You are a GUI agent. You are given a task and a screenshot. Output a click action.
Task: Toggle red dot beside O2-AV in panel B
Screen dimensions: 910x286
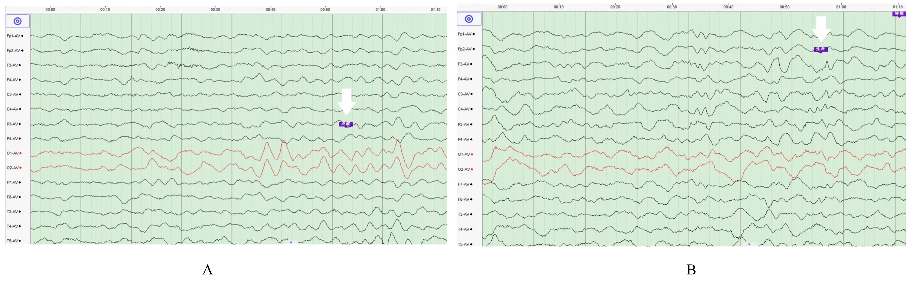coord(472,169)
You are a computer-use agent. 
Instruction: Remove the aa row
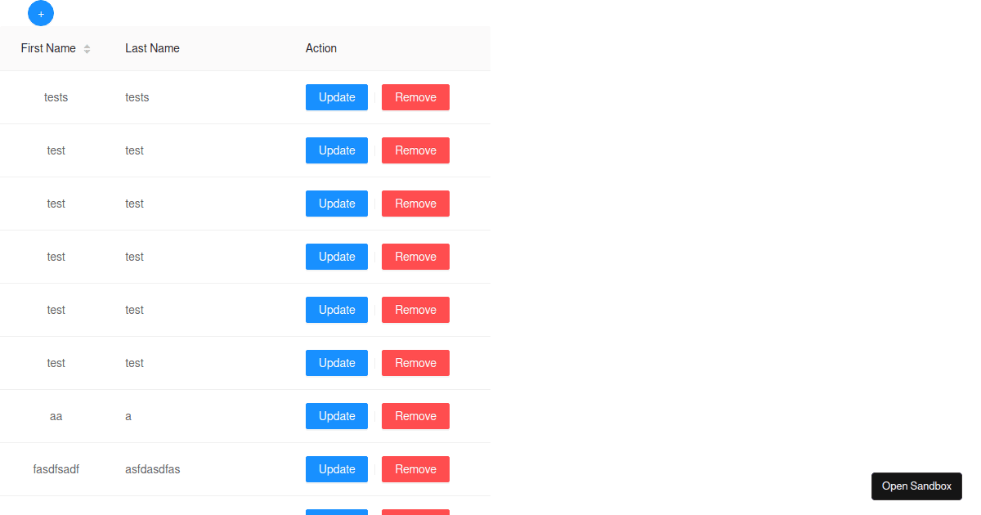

§ **Task requirements**:
Rewrite all the rows above with every "agent" changed to "assistant" and nothing else altered, leaving the pictures out.

§ **Response**:
You are a GUI assistant. You are given a task and a screenshot. Output a click action.
Task: Toggle red dot beside O2-AV in panel B
Screen dimensions: 910x286
coord(472,169)
You are a computer-use assistant. 
Instruction: Remove the aa row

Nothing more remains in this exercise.